Right now, this feature mostly behaves like Facebook's chat heads. You can move notification bubbles around on your screen, and they stay on top of any activity that isn't full-screen. To dismiss them, you can move them to the bottom of the screen, which works both for individual bubbles and all of them at once (although right now, dismissing a single notification will make all disappear). When you tap on the stash of bubbles, they spread out at the top of the screen, and you can see their content, including the usual quick actions like replying — making conversation possible within the bubbles. Along with that, there are also shortcuts at the top to enter an app's system notification settings and an extra button to open the app, which does the same as just clicking the card below.

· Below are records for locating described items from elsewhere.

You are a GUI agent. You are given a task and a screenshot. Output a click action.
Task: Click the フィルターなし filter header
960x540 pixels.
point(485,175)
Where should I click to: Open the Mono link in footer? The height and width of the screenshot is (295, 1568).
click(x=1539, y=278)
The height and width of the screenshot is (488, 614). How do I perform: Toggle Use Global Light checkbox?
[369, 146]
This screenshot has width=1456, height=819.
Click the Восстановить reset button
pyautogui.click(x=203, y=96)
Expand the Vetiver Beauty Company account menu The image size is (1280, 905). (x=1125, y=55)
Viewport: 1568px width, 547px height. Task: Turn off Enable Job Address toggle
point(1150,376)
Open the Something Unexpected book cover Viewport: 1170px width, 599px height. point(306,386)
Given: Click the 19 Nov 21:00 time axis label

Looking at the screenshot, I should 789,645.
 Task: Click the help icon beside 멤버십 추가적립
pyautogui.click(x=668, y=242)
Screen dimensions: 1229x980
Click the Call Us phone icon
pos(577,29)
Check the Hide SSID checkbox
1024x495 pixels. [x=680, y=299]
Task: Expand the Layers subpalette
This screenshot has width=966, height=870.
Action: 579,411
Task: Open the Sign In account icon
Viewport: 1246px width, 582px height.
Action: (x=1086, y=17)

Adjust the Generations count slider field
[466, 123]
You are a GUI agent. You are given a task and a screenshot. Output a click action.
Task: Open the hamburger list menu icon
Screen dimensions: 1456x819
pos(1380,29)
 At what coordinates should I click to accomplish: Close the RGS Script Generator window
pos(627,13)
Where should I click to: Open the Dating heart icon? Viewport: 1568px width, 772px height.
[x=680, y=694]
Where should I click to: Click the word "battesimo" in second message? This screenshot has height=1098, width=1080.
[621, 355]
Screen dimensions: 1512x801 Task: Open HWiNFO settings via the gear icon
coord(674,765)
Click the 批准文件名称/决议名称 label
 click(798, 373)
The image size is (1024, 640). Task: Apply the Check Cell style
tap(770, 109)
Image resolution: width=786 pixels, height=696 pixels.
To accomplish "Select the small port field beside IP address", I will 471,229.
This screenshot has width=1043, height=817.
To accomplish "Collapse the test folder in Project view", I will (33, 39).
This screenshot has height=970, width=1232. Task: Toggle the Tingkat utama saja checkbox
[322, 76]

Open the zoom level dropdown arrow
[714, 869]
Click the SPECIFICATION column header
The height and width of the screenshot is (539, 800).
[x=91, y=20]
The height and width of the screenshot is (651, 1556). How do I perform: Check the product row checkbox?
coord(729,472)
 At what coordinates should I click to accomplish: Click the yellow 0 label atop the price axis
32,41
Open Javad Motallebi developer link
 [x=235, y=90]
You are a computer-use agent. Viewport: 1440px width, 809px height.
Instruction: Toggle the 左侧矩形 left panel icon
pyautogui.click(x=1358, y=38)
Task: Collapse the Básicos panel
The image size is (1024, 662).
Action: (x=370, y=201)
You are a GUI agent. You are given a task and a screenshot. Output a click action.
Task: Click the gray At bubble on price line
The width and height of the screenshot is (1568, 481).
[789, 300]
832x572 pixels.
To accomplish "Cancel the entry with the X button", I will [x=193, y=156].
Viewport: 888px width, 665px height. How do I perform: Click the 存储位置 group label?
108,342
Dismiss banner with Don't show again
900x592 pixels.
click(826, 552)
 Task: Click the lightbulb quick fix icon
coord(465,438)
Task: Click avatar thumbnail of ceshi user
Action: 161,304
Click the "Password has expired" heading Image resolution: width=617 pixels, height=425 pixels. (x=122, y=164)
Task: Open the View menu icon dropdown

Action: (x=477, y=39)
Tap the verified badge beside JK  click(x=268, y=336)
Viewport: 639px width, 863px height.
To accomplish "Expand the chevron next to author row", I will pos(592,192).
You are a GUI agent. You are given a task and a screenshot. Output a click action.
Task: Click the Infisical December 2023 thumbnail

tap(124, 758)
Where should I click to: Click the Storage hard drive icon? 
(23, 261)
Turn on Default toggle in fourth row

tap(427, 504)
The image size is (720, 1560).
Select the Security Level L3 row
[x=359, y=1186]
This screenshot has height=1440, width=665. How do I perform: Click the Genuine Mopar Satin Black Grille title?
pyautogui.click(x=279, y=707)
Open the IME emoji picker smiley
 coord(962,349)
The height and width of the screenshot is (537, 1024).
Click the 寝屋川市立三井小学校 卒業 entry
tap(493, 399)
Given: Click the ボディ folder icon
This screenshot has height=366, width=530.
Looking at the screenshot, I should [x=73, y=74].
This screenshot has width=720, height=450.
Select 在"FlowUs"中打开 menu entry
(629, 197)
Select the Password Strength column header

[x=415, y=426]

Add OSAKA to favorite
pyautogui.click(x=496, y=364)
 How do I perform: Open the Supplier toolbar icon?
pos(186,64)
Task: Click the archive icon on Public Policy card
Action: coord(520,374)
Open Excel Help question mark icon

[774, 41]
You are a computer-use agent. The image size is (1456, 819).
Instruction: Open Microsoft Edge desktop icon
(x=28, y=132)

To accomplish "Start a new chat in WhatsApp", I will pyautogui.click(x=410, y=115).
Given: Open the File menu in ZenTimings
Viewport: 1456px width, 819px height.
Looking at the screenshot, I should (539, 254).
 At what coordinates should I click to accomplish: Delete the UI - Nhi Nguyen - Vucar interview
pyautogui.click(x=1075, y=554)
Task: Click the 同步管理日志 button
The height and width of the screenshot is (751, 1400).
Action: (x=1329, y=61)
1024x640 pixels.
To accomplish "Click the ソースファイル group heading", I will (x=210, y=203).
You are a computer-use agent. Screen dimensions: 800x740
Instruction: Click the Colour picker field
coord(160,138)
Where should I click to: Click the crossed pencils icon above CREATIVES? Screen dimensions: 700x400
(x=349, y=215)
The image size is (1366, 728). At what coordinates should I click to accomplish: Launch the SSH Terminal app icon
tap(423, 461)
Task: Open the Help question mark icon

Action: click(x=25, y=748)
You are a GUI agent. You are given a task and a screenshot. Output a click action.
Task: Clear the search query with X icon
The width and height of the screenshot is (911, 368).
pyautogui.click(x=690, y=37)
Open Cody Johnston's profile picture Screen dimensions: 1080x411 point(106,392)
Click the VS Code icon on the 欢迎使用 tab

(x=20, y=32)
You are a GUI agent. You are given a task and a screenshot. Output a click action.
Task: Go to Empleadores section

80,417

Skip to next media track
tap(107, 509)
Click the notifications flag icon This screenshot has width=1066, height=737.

While the physics of these bubbles already feel production-ready, everything else doesn't. You can only see five of them at a time since that's the number of bubbles that fit next to each other. Silent alerts, like Android System warning you about an app displaying over others, are placed as prominently as messages. Dismissing bubbles doesn't make the actual notification disappear in the notification shade. In the expanded view, the circles are also placed too high up, mingling them with the status bar. And, should you be an avid user of Facebook chat heads, things get confusing pretty fast:
Left: Android Q notification bubbles on the left, Facebook Messenger chat heads on the right. Right: Android Q notifications and Facebook Messenger chat heads both opened.
To try the new interface yourself, you need to use the following ADB commands:
adb shell settings put secure experiment_autobubble_all 1
And, once you notice how awful "Notification Heads" are right now, here's how to deactivate them:
adb shell settings delete secure experiment_autobubble_all
I had to restart my phone to remove them completely after punching in the commands.
It remains to be seen where this experiment is heading. I can't imagine Google revamping notifications completely. Dragging down the status bar is embedded deeply in our muscle memory, both for Android and iOS users. However, I can see that with screens getting ever bigger and new form factors like folding screens, we might need to rethink notifications for some devices at least — and this test shows that Google keeps that in mind.